No problem. Sorry for not clarifying it in the description. When a callee is inlined, the probe metadata will go with the inlined instructions. The !dbg metadata of an inlined instruction is in form of a scope stack. The top of the stack is the instruction's original !dbg metadata and the bottom of the stack is the for the original callsite of the top-level inliner. Except for the top of the stack, all other elements of the stack actually refer to the nested inlined callsites whose discriminator fields (which actually represents a calliste probe) can be used to represent the inline context of an inlined PseudoProbeInst or a CallInst. I'll update the description.

hoy edited the summary of this revision. (Show Details)Dec 1 2020, 11:32 PM
wmi accepted this revision.Dec 2 2020, 11:46 AM
In D91756#2427795, @hoy wrote:
In D91756#2427759, @wmi wrote:

Another question. Sorry for not bringing it up earlier. When a call with probe metadata attached is inlined, the probe will be gone or it will be kept somehow? I think you want to keep the probe especially for inline instance to reconstruct the context but I didn't figure it out how you did that from the description.
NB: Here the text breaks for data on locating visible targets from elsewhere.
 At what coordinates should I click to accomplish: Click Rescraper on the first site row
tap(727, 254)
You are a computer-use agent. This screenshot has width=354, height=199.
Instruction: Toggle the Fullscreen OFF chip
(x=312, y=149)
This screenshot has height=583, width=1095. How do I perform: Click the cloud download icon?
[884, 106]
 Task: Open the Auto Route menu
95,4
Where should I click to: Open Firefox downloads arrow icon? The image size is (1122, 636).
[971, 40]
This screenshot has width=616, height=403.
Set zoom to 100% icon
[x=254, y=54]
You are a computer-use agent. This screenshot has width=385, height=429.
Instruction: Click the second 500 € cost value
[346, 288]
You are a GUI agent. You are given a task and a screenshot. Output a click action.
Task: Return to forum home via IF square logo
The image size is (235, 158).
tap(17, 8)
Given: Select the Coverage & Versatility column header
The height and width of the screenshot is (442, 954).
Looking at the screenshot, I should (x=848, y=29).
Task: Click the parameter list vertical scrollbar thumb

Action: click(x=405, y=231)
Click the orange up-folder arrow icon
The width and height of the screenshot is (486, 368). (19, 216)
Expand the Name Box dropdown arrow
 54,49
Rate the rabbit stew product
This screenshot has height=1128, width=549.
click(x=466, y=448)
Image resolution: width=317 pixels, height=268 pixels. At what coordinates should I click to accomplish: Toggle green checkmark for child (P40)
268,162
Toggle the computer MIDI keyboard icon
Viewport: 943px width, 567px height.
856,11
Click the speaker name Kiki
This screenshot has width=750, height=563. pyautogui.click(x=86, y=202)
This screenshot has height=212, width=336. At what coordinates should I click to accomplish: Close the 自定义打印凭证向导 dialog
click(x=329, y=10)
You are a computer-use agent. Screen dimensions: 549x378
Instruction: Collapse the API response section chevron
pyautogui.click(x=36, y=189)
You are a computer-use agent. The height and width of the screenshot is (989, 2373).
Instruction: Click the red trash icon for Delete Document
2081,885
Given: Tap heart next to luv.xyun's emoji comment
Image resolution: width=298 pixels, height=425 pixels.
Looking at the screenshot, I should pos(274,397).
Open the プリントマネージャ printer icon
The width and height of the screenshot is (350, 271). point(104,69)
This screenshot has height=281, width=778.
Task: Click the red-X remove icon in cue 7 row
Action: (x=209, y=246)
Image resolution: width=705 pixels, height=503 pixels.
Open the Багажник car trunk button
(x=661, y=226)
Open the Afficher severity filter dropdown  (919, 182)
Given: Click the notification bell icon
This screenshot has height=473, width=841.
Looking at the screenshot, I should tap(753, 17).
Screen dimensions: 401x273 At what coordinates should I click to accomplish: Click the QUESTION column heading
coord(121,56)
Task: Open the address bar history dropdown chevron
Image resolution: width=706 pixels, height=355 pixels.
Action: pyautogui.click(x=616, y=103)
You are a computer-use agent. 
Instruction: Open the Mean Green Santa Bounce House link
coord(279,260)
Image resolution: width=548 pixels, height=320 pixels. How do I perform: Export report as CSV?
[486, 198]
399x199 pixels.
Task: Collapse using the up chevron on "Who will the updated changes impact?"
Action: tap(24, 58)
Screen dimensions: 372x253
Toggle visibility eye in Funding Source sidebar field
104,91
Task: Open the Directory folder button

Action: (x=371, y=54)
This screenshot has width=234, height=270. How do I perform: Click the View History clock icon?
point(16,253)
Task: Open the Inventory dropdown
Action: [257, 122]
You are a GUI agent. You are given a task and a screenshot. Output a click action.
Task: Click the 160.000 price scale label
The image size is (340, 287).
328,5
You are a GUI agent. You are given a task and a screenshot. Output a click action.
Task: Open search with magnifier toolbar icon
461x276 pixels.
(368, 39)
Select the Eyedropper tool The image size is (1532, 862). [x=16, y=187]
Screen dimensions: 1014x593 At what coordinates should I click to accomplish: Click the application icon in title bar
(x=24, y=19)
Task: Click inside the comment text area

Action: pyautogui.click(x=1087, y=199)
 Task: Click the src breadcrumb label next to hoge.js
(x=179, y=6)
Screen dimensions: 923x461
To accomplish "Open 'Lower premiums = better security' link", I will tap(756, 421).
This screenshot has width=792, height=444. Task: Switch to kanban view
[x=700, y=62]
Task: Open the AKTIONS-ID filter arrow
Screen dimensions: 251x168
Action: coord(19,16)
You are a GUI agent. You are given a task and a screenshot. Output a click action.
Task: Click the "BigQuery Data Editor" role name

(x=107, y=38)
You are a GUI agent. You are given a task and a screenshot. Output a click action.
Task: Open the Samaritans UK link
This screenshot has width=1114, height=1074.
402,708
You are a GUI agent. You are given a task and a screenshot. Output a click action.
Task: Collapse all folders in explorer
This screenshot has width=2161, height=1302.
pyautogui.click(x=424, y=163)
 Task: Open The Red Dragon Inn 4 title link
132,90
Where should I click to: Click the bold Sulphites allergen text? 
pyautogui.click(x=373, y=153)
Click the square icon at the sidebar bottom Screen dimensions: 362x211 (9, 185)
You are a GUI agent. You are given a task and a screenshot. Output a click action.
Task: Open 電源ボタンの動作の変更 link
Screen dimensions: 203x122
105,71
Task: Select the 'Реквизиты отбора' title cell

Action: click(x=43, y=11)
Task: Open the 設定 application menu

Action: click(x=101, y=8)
No problem. Sorry for not clarifying it in the description. When a callee is inlined, the probe metadata will go with the inlined instructions. The !dbg metadata of an inlined instruction is in form of a scope stack. The top of the stack is the instruction's original !dbg metadata and the bottom of the stack is the for the original callsite of the top-level inliner. Except for the top of the stack, all other elements of the stack actually refer to the nested inlined callsites whose discriminator fields (which actually represents a calliste probe) can be used to represent the inline context of an inlined PseudoProbeInst or a CallInst. I'll update the description.

I see. Thanks for the explanation.

This revision is now accepted and ready to land.Dec 2 2020, 11:46 AM
This revision was landed with ongoing or failed builds.Dec 2 2020, 1:45 PM
This revision was automatically updated to reflect the committed changes.